Central Asian silence on terror and persecution in Xinjiang
From Sarajevo, where the World Congress of Uyghur Exiles is taking place, Director Zumretaj Arkin's denounces Beijing's pressure. ‘The positive narrative that the standard of living in Xinjiang continues to improve is just propaganda’.
Sarajevo (AsiaNews) - From Xinjiang, the northwestern Turkic province of China, where Uyghurs and other representatives of Turkic language and culture ethnic groups live, worrying news continues to arrive about people being sent to concentration camps, where they are forced to work for ‘rehabilitation’.
Radio Azattyk spoke about this with the director of the World Congress of Uyghurs Abroad, Zumretaj Arkin, to understand why this situation is being talked about in the West, but kept silent in neighbouring Central Asia.
The Congress held its general assembly in the past few days in Sarajevo, the capital of Bosnia and Herzegovina, where Uyghur delegates from 25 different countries from Central Asia, the Middle East, Europe and North America gathered.
The organisers pointed out the criticism that came from the Chinese authorities. Bosnia was also chosen for the fact that it witnessed genocide, as Arkin explains, although there are differences between the situations in the Chinese and Balkan worlds.
The repression and violence in these lands have been documented and reported to international courts, as one would like to see happen for the fate of the Uyghurs.
Cooperation is sought from civil society and with survivors, historians and people sensitive to these events, to learn from the Balkan events what should be done to support the Uyghurs of Xinjiang.
Especially since the tribunal for the international Uyghur case was chaired by Englishman Sir Geoffrey Nice, who was also the prosecutor in the case of Serbian war criminal Slobodan Milosevič. The victims in Bosnia are still struggling for recognition of responsibility for the genocide, and the search for the remains of their murdered relatives.
Bosnia is also a Muslim-majority country, which therefore shows more intense solidarity with its Uyghur co-religionists. Since the announcement of the assembly last June, those in charge have received many threats, says Arkin, and ‘real smear campaigns against members of Congress, especially candidates for positions of responsibility’.
The Chinese government pressurised their families back home, taking several relatives hostage, not to mention the slander spread on the internet and social networks, with an avalanche of spam messages from Chinese accounts, in which even the ex-president's signature was used to send forged documents.
The Chinese embassy in Bosnia also threatened to prevent the rally, even conjuring up catastrophes at the rally site and sending unwanted guests from Turkey to disrupt the whole organisation.
As Zumretaj explains, ‘the Chinese use many tools to organise transnational repressions, as we call the tactics adopted through people they trust, often with the support of diplomats and a vast network of informers’.

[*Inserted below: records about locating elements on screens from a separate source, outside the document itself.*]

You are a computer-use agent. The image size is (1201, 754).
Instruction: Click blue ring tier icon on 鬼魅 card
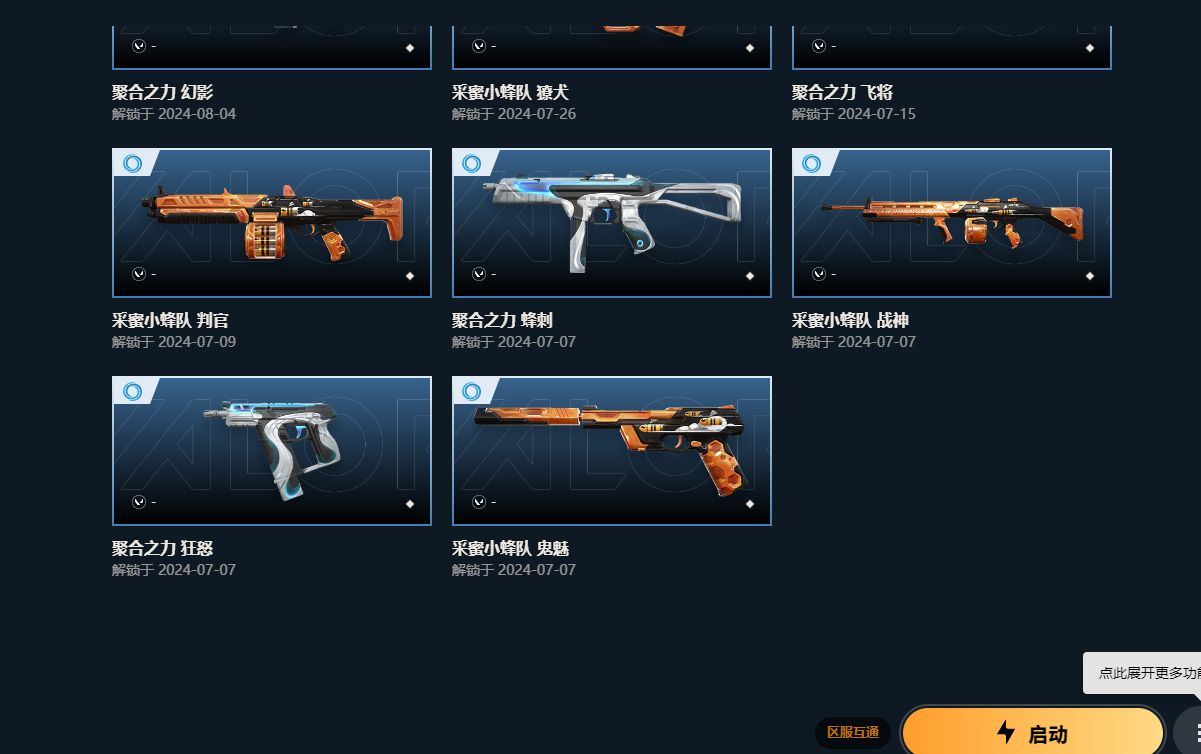472,391
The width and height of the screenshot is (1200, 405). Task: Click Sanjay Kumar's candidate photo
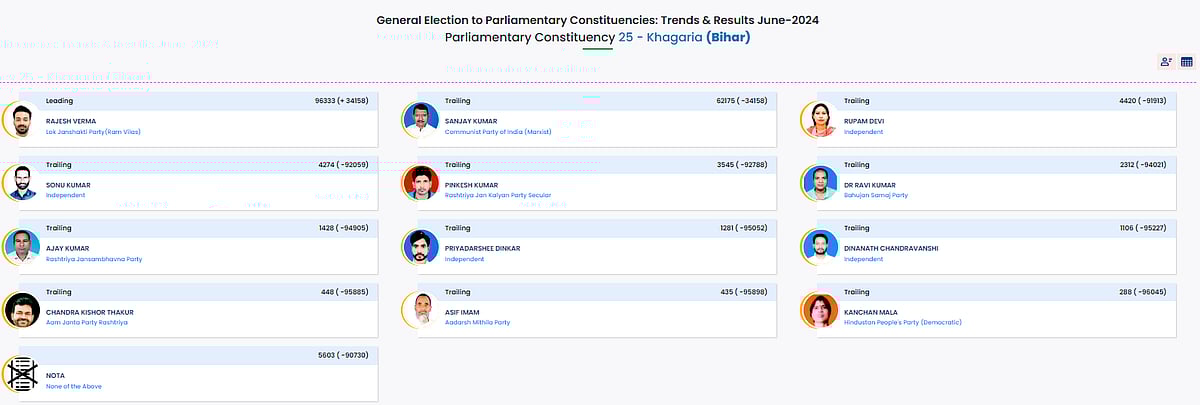(x=422, y=121)
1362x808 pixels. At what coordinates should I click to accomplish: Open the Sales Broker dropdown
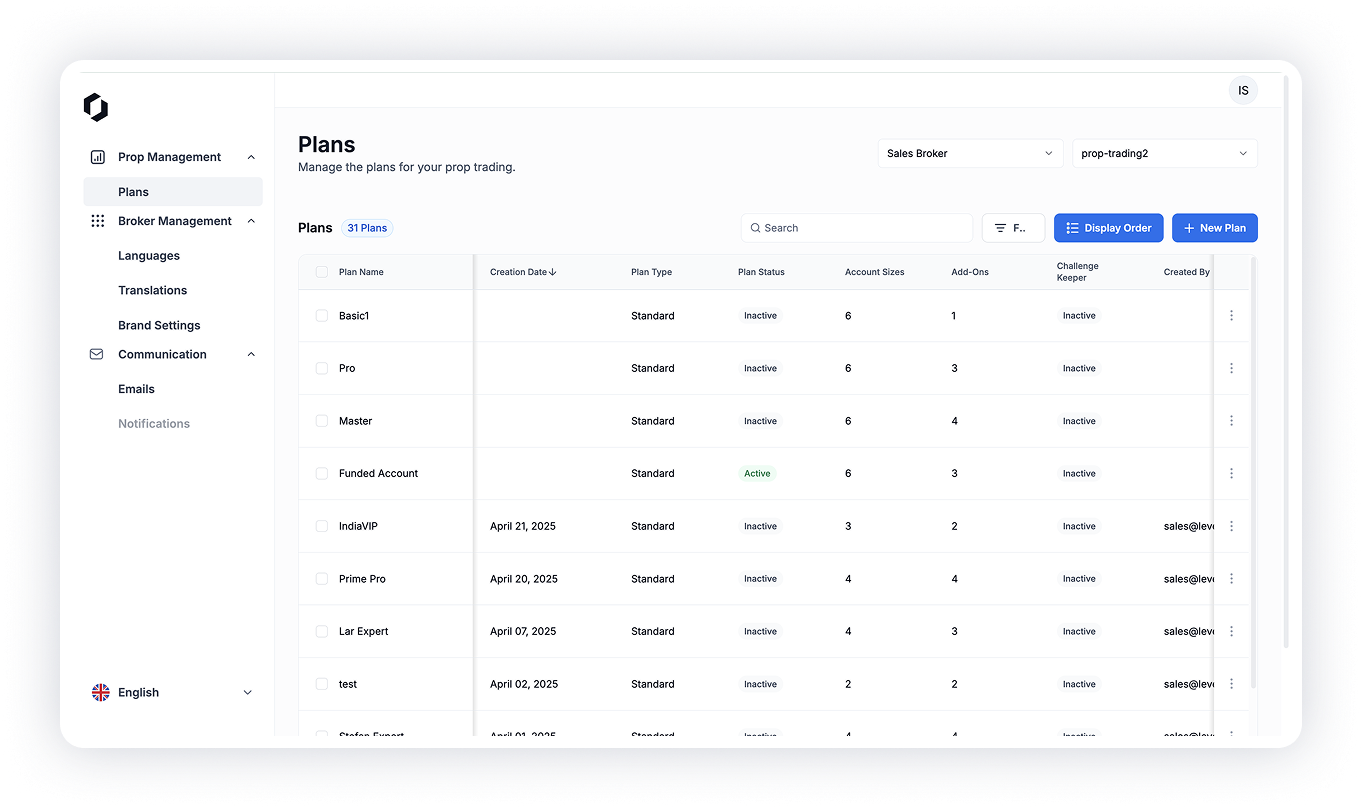(969, 153)
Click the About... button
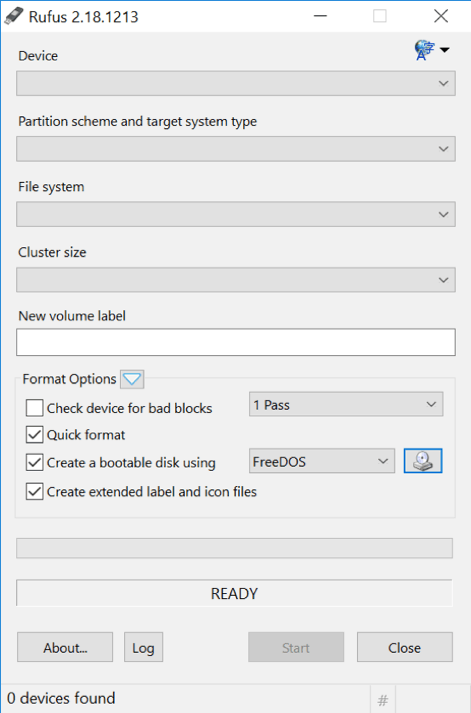 coord(65,647)
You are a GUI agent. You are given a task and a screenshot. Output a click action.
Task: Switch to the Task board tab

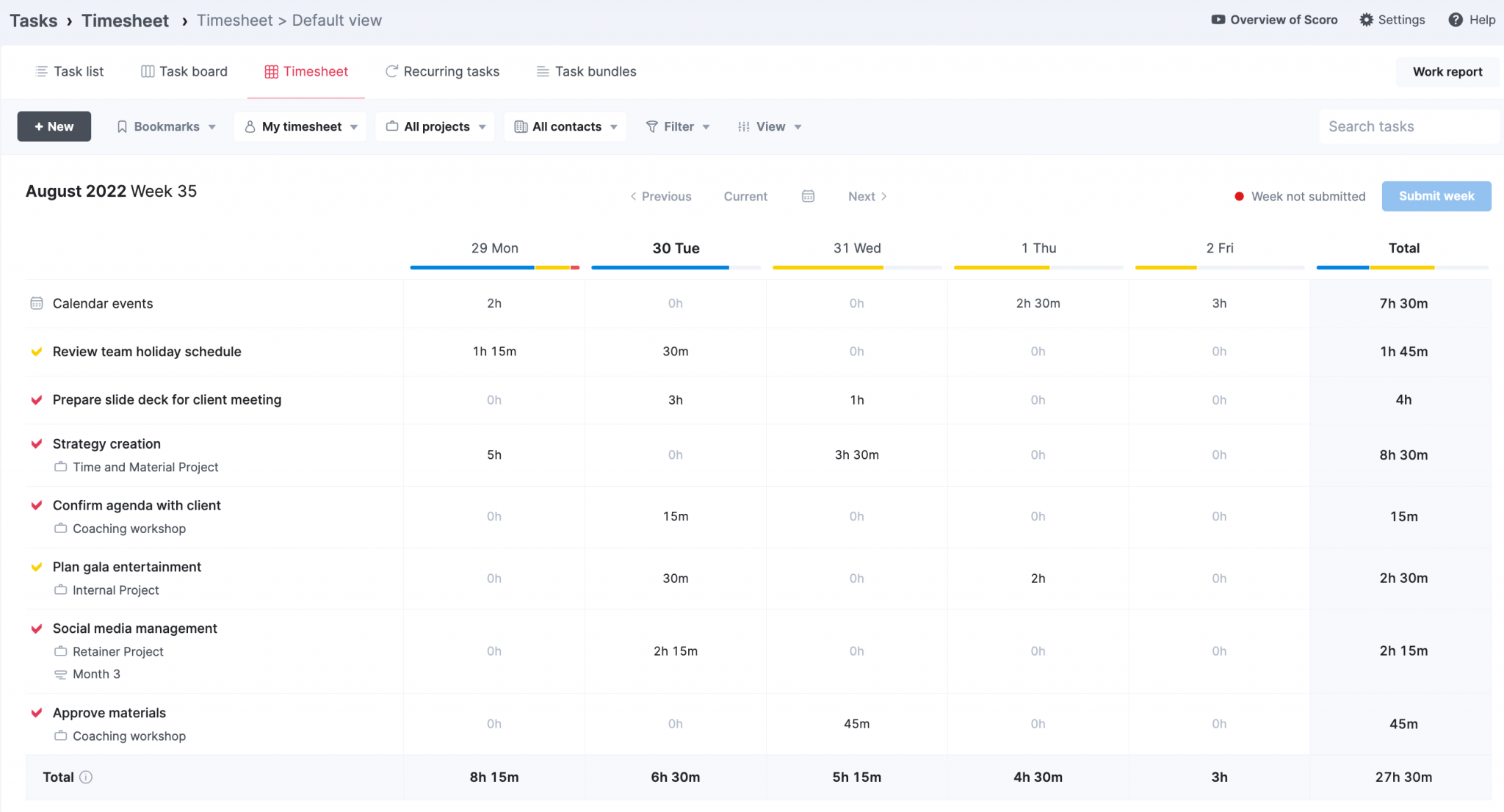coord(184,71)
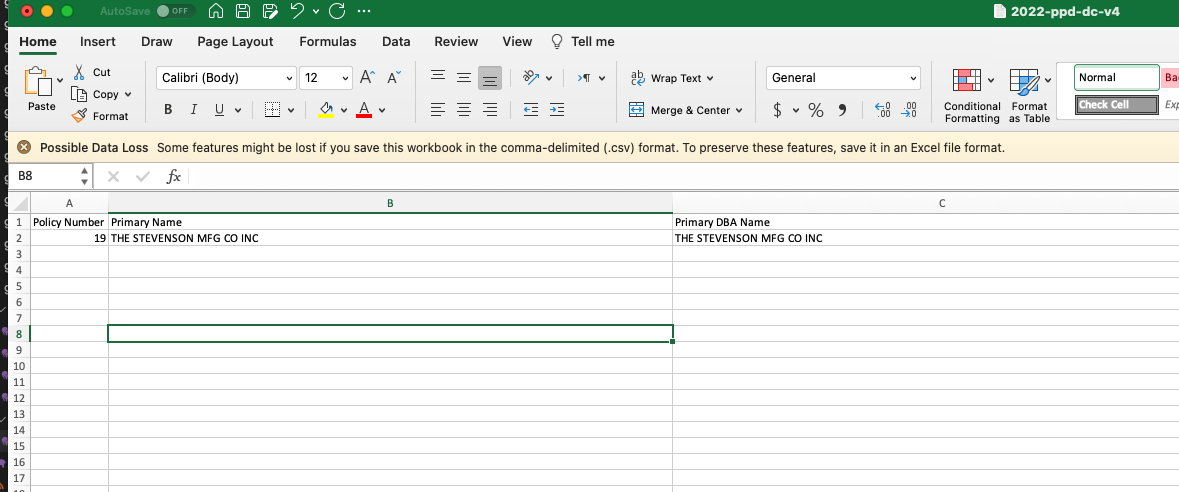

Uyghurs loyal to the Beijing government are also active, spying on their own community in various countries and spreading discord among their compatriots, as well as various agents from China and other nationalities.
In Xinjiang, persecution is particularly directed at restricting religious freedom, with a series of increasingly strict laws and regulations starting in 2014 under the auspices of ‘de-extremisation’ and the fight against terrorism.
Even private prayer in the home is considered a crime of extremism, not to mention Friday prayer gatherings or other Islamic rituals, such as pilgrimage and visiting mosques. For these reasons, more than 3 million Uyghurs and other Turkic Muslims from Xinjiang have allegedly been taken to rehabilitation camps over the past ten years.
The Chinese government tries to deny these accusations and put forward a positive narrative that the Uyghurs' standard of living continues to improve, but as Arkin puts it, “this is just propaganda”, and the silence of the governments of Kazakhstan, Kyrgyzstan and Tajikistan is due to the fact that they are all “indebted to Beijing for the large Chinese investments in recent years”.